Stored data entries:
::::

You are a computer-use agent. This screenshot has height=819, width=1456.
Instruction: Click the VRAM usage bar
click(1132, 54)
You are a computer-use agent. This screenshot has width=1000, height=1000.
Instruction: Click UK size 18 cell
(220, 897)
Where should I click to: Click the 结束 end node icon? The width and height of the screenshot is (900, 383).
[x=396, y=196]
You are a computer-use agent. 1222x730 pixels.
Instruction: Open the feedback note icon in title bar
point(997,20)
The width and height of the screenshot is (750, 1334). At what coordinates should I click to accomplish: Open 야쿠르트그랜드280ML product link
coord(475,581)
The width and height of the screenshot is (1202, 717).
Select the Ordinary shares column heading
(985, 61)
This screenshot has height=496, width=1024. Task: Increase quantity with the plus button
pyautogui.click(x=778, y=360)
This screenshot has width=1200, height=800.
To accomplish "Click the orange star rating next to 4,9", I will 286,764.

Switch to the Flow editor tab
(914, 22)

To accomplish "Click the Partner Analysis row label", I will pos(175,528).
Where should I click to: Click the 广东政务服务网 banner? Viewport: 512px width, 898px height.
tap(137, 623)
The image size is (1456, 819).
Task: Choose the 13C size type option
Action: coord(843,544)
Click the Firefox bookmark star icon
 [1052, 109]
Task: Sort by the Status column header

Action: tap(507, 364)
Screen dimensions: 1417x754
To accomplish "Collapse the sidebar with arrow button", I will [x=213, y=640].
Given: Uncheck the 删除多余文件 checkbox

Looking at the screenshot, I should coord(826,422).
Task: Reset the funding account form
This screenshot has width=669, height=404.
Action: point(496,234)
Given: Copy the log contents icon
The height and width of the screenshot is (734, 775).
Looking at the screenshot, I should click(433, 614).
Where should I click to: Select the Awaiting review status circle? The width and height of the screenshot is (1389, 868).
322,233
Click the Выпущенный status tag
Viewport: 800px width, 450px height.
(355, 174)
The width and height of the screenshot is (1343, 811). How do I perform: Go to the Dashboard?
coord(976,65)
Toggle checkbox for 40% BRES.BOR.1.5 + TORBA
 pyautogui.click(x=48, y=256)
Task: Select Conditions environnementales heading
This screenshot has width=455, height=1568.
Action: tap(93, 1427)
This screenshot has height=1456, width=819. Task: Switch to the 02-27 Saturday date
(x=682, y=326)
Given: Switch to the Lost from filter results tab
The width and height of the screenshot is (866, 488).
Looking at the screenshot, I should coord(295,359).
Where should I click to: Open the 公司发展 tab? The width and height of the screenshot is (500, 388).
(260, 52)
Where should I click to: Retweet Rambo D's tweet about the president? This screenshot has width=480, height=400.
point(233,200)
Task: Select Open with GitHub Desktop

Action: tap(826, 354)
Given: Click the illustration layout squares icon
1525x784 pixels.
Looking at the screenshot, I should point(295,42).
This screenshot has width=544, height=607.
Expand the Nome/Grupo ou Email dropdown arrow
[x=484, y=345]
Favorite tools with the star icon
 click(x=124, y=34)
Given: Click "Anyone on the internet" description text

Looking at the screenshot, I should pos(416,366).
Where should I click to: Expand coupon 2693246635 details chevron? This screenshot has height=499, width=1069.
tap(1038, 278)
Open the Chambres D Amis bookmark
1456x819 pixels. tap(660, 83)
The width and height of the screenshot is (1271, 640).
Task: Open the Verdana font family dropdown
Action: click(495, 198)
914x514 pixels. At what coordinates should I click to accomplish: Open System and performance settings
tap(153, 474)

::::

Exercise directions: The response should contain each record above, retyped exactly.

Task response:
You are a computer-use agent. This screenshot has height=819, width=1456.
Instruction: Click the VRAM usage bar
click(1132, 54)
You are a computer-use agent. This screenshot has width=1000, height=1000.
Instruction: Click UK size 18 cell
(220, 897)
Where should I click to: Click the 结束 end node icon? The width and height of the screenshot is (900, 383).
[x=396, y=196]
You are a computer-use agent. 1222x730 pixels.
Instruction: Open the feedback note icon in title bar
point(997,20)
The width and height of the screenshot is (750, 1334). At what coordinates should I click to accomplish: Open 야쿠르트그랜드280ML product link
coord(475,581)
The width and height of the screenshot is (1202, 717).
Select the Ordinary shares column heading
(985, 61)
This screenshot has height=496, width=1024. Task: Increase quantity with the plus button
pyautogui.click(x=778, y=360)
This screenshot has width=1200, height=800.
To accomplish "Click the orange star rating next to 4,9", I will 286,764.

Switch to the Flow editor tab
(914, 22)

To accomplish "Click the Partner Analysis row label", I will pos(175,528).
Where should I click to: Click the 广东政务服务网 banner? Viewport: 512px width, 898px height.
tap(137, 623)
The image size is (1456, 819).
Task: Choose the 13C size type option
Action: coord(843,544)
Click the Firefox bookmark star icon
 [1052, 109]
Task: Sort by the Status column header

Action: tap(507, 364)
Screen dimensions: 1417x754
To accomplish "Collapse the sidebar with arrow button", I will [x=213, y=640].
Given: Uncheck the 删除多余文件 checkbox

Looking at the screenshot, I should coord(826,422).
Task: Reset the funding account form
This screenshot has width=669, height=404.
Action: point(496,234)
Given: Copy the log contents icon
The height and width of the screenshot is (734, 775).
Looking at the screenshot, I should click(433, 614).
Where should I click to: Select the Awaiting review status circle? The width and height of the screenshot is (1389, 868).
322,233
Click the Выпущенный status tag
Viewport: 800px width, 450px height.
(355, 174)
The width and height of the screenshot is (1343, 811). How do I perform: Go to the Dashboard?
coord(976,65)
Toggle checkbox for 40% BRES.BOR.1.5 + TORBA
 pyautogui.click(x=48, y=256)
Task: Select Conditions environnementales heading
This screenshot has width=455, height=1568.
Action: tap(93, 1427)
This screenshot has height=1456, width=819. Task: Switch to the 02-27 Saturday date
(x=682, y=326)
Given: Switch to the Lost from filter results tab
The width and height of the screenshot is (866, 488).
Looking at the screenshot, I should coord(295,359).
Where should I click to: Open the 公司发展 tab? The width and height of the screenshot is (500, 388).
(260, 52)
Where should I click to: Retweet Rambo D's tweet about the president? This screenshot has width=480, height=400.
point(233,200)
Task: Select Open with GitHub Desktop

Action: tap(826, 354)
Given: Click the illustration layout squares icon
1525x784 pixels.
Looking at the screenshot, I should point(295,42).
This screenshot has width=544, height=607.
Expand the Nome/Grupo ou Email dropdown arrow
[x=484, y=345]
Favorite tools with the star icon
 click(x=124, y=34)
Given: Click "Anyone on the internet" description text

Looking at the screenshot, I should pos(416,366).
Where should I click to: Expand coupon 2693246635 details chevron? This screenshot has height=499, width=1069.
tap(1038, 278)
Open the Chambres D Amis bookmark
1456x819 pixels. tap(660, 83)
The width and height of the screenshot is (1271, 640).
Task: Open the Verdana font family dropdown
Action: click(495, 198)
914x514 pixels. At what coordinates should I click to accomplish: Open System and performance settings
tap(153, 474)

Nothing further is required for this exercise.